Morning sickness and headaches plagued Marilou Rocco in early pregnancy. Sometimes it was so bad she felt like she couldn't function and it was all she could do to drive her toddler to day care and get to her job. One night watching TV after her little one was in bed, she took a puff off of her husband's weed vape pen and her nausea was soothed — but was that OK?
The answer is loaded with controversy.
For one thing, pot is legal for medical purposes in 33 states and for medical and recreational uses in 11. The loosening up of laws surrounding cannabis has attributed to a more relaxed view, and while pot's not legal in Tennessee, it's no secret that there's plenty available here.
Many pregnant women say marijuana is a natural remedy for nausea as opposed to Phenergan (promethazine hydrochloride), which many women complain leaves them exhausted. But the American College of Obstetricians and Gynecologists says there are actually no approved indications or recommendations regarding prenatal marijuana use, so plenty of women are simply taking matters into their own hands.
WHAT IS KNOWN ABOUT POT AND PREGNANCY
Marijuana and morning sickness. Do they go together or not?
For years, researchers have said smoking marijuana is bad for a growing fetus. In fact, for 30-plus years, researchers have known that THC — the active ingredient in cannabis — crosses the placenta to reach the fetus. THC is the chemical in marijuana responsible for a person’s psychological shift. Is it really OK for a developing fetus? And why, with so little known about it, is marijuana use on the rise for pregnant women? Recent data shows the number of pregnant U.S. pot users has doubled since 2002, with 7 percent reporting recent use and higher rates in some states, specifically California.
--------
> _SET OF TASKS_:
A – Rewrite everything from "WHAT IS KNOWN" down to "states, specifically California." in the passage on marijuana use during pregnancy, putting "scientists" in place of "researchers".
B – Answer these questions about the passage on marijuana use during pregnancy:
(i) In how many states is pot legal for medical purposes?
(ii) What does THC cross to reach the fetus?
(iii) What has happened to the number of pregnant U.S. pot users since 2002?
C – Write the next few sentences of the passage on marijuana use during pregnancy, beginning after its final sentence.

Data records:
--------
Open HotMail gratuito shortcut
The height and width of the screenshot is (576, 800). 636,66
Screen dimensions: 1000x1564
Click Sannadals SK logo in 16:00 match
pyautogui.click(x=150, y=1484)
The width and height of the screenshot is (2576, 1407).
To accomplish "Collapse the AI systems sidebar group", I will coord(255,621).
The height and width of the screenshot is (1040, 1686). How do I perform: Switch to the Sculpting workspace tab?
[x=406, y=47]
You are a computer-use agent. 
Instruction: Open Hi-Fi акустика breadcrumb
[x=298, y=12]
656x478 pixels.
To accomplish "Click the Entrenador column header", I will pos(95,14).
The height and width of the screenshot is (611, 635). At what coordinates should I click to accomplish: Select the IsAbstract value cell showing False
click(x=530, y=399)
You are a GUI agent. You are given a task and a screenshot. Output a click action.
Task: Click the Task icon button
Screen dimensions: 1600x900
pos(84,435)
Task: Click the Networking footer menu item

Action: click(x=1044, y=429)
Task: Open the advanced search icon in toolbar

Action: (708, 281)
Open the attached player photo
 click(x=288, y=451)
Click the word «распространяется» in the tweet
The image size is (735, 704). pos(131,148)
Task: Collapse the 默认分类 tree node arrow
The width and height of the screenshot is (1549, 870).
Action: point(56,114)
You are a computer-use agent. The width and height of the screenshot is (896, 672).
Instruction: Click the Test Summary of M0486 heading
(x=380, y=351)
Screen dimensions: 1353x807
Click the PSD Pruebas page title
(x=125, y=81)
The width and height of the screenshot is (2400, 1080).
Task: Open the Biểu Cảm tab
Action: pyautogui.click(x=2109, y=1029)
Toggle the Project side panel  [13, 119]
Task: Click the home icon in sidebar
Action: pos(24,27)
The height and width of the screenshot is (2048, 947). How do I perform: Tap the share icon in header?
--------
> _RESULTS FOR EACH TASK_:
A –
WHAT IS KNOWN ABOUT POT AND PREGNANCY
Marijuana and morning sickness. Do they go together or not?
For years, scientists have said smoking marijuana is bad for a growing fetus. In fact, for 30-plus years, scientists have known that THC — the active ingredient in cannabis — crosses the placenta to reach the fetus. THC is the chemical in marijuana responsible for a person’s psychological shift. Is it really OK for a developing fetus? And why, with so little known about it, is marijuana use on the rise for pregnant women? Recent data shows the number of pregnant U.S. pot users has doubled since 2002, with 7 percent reporting recent use and higher rates in some states, specifically California.

B –
(i) 33
(ii) The placenta
(iii) It has doubled.

C –
But there IS evidence of an association between prenatal marijuana use and lower offspring birth weight, says Kaiser-Permanente researcher Kelly Young-Wolff.
“Although the health effects of prenatal cannabis use are complex and not well understood, no amount of cannabis has been shown to be safe during pregnancy,” she says.
Clearly, the message is that more research is needed.
The National Institute on Drug Abuse is currently conducting three studies on marijuana use in pregnancy to investigate the potential effects of THC on an infant's brain. While we’ve known for years that smoking cigarettes in pregnancy yields low birth-weight infants, the verdict is not out on marijuana ... but you DO have to ask, why would marijuana smoke be different?
“Don’t smoke during pregnancy no matter what you’re smoking,” says Marie Clare McCormick, chair of the National Academy of Sciences who has researched the matter. McCormick says smoking any substance increases carbon monoxide in the blood, which reduces the blood's oxygen-carrying capacity.
The bottom line? Until we know more about smoking marijuana in pregnancy, you probably shouldn't do it.